THE TASK ::
Retype the listing found below exactly, but leave out each picture.

DATA EXTRACTS ::
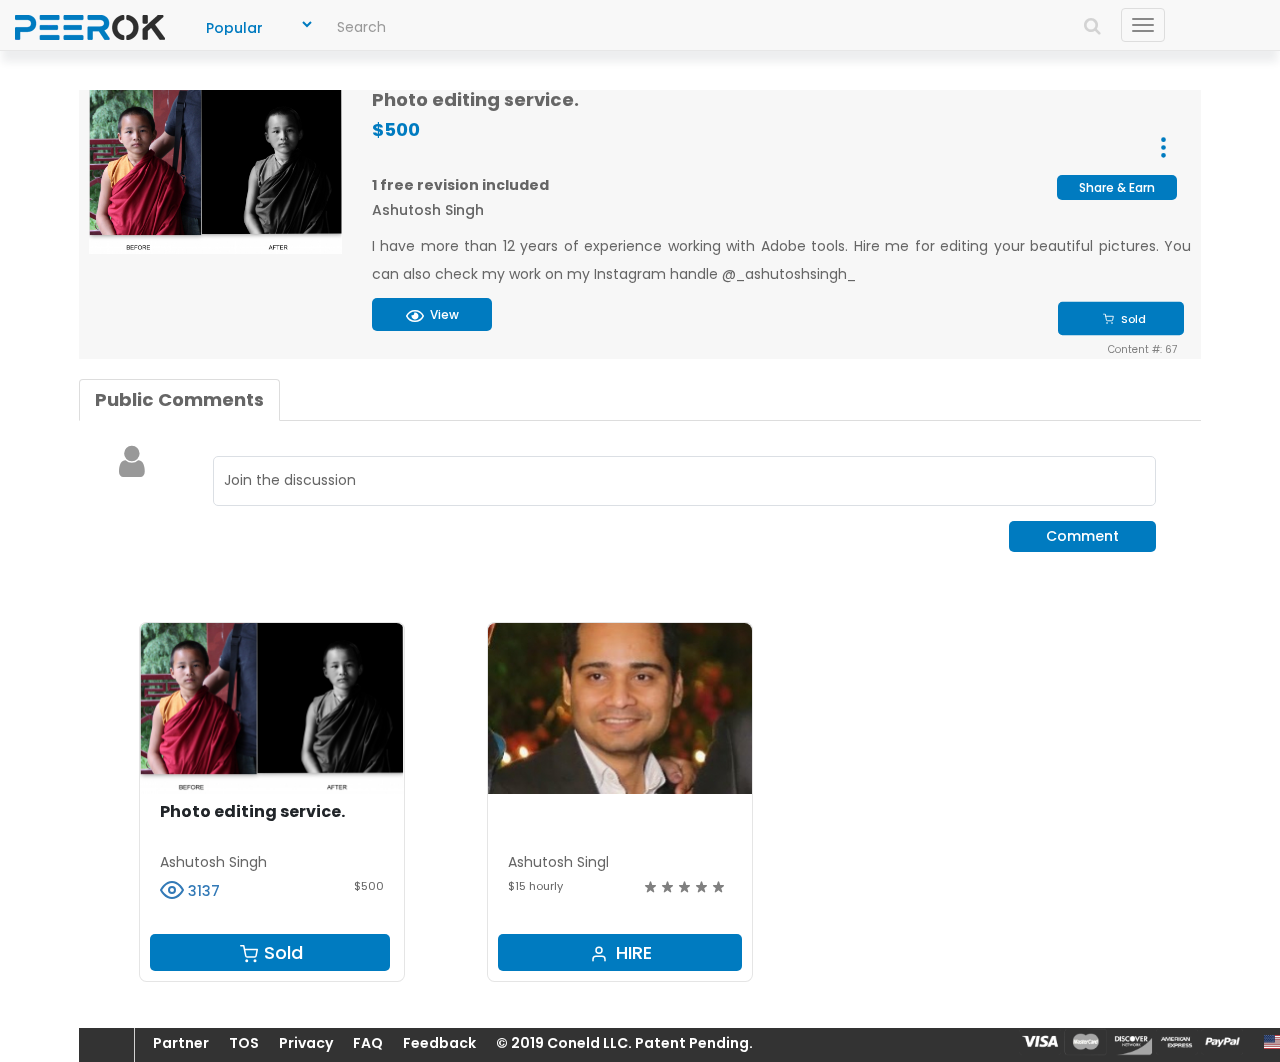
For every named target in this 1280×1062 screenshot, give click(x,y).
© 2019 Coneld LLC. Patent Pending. (624, 1043)
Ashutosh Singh (428, 210)
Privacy (306, 1043)
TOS (244, 1043)
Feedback (439, 1043)
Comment (1082, 536)
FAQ (368, 1043)
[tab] (179, 400)
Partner (181, 1043)
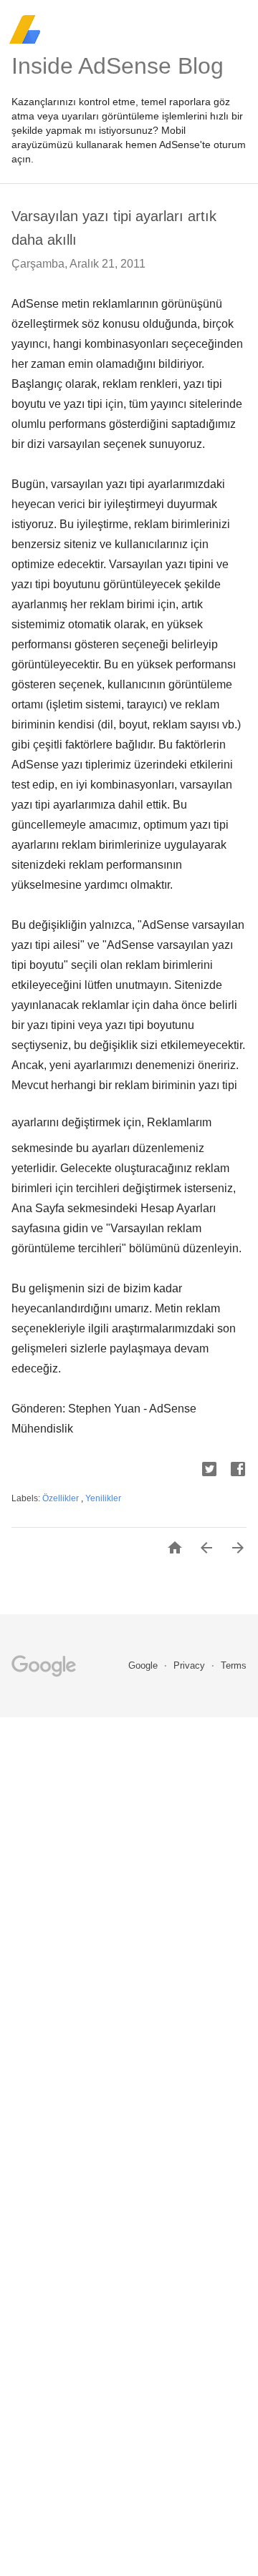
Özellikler (61, 1498)
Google (144, 1665)
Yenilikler (103, 1498)
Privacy (190, 1665)
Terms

REPLY ::
For every named target in this 1280×1062 screenshot, give click(x,y).
© 2019 Coneld LLC. Patent Pending. (624, 1043)
Ashutosh Singh (428, 210)
Privacy (306, 1043)
TOS (244, 1043)
Feedback (439, 1043)
Comment (1082, 536)
FAQ (368, 1043)
[tab] (179, 400)
Partner (181, 1043)
Özellikler (61, 1498)
Google (144, 1665)
Yenilikler (103, 1498)
Privacy (190, 1665)
Terms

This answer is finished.